* Extracted records:
....

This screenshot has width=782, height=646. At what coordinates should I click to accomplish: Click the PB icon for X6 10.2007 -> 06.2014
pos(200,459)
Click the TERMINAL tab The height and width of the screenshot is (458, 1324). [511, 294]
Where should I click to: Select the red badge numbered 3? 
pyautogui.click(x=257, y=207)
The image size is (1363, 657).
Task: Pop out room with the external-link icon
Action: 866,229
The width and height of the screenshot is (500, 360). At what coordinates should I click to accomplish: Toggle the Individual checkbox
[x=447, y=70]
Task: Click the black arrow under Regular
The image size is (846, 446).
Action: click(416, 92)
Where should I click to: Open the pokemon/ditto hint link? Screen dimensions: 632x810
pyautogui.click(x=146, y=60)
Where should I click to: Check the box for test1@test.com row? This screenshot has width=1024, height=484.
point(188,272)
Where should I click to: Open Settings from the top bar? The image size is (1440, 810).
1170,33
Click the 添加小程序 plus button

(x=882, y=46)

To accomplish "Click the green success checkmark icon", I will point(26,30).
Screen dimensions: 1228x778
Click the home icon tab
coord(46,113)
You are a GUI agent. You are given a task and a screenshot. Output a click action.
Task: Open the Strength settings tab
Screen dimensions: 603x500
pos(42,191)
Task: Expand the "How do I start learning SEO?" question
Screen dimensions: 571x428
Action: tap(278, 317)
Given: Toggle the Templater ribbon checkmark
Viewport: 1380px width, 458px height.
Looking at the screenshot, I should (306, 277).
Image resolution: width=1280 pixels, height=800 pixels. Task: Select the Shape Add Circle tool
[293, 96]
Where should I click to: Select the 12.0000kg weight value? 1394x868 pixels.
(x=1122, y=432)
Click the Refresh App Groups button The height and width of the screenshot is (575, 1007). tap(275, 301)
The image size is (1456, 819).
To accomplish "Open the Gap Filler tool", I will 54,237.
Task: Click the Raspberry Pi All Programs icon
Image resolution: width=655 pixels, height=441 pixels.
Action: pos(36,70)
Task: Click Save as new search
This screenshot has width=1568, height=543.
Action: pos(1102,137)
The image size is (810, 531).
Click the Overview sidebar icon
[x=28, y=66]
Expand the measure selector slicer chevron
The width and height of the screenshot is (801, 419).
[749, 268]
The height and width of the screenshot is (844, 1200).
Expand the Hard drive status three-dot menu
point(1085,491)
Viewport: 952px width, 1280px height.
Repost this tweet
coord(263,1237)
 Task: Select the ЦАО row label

....

* Instructions for the task:
In the listing above, which lines include the string "will"? Return every one of them.

* Completed exercise:
To accomplish "Click the green success checkmark icon", I will point(26,30).
To accomplish "Open the Gap Filler tool", I will 54,237.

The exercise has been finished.